Signature for flat unitary bundles over surfaces with boundary

TL;DR

This paper unifies the concepts of signature, Toledo, and rho invariants for flat unitary bundles over surfaces with boundary, extending classical invariants to broader Lie groups and relating them through a signature formula.

Contribution

It introduces a unified framework connecting signature, Toledo, and rho invariants for representations into classical Lie groups, extending the rho invariant beyond U(p).

Findings

Extended rho invariant to classical groups via embeddings into U(p,q)
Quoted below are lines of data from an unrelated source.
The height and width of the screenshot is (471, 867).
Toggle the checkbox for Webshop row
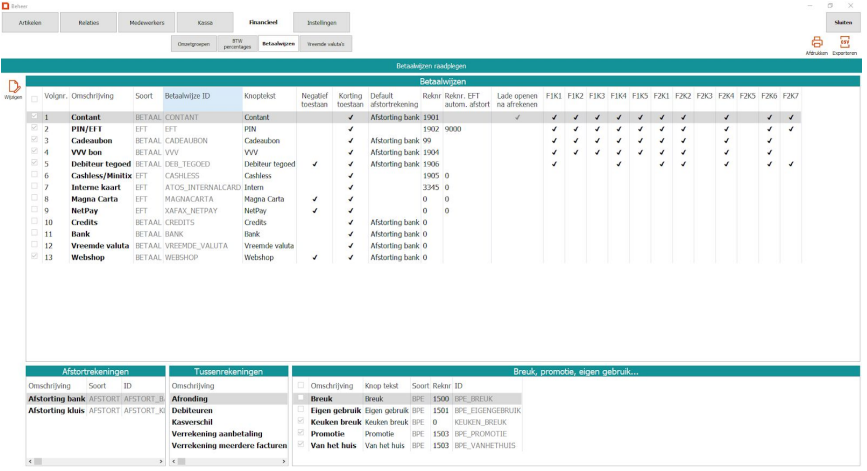[x=36, y=257]
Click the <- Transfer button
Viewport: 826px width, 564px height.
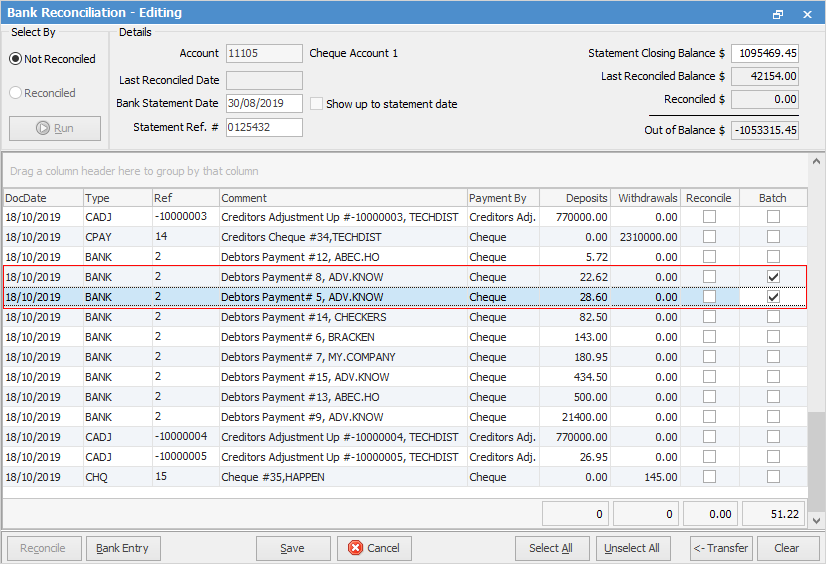point(721,548)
Unified the invariants through a signature formula for manifolds with boundary

Connected local system signatures with Toledo and rho invariants

Abstract

This paper deals with the representations of the fundamental groups of compact surfaces with boundary into classical simple Lie groups of Hermitian type. We relate work on the signature of the associated local systems of Atiyah-Patodi-Singer, to Burger-Iozzi-Wienhard's Toledo invariant. To measure the difference, we extend Atiyah-Patodi-Singer's rho invariant, initially defined on $\mathrm{U}(p)$, to discontinuous class functions, first on $\mathrm{U}(p,q)$, and then on other classical groups via embeddings into $\mathrm{U}(p,q)$. In this way, we present three different invariants -- signature, Toledo and rho invariant -- in a unifying way, which is a version of the classical signature formula of Atiyah-Patodi-Singer for manifolds with boundary.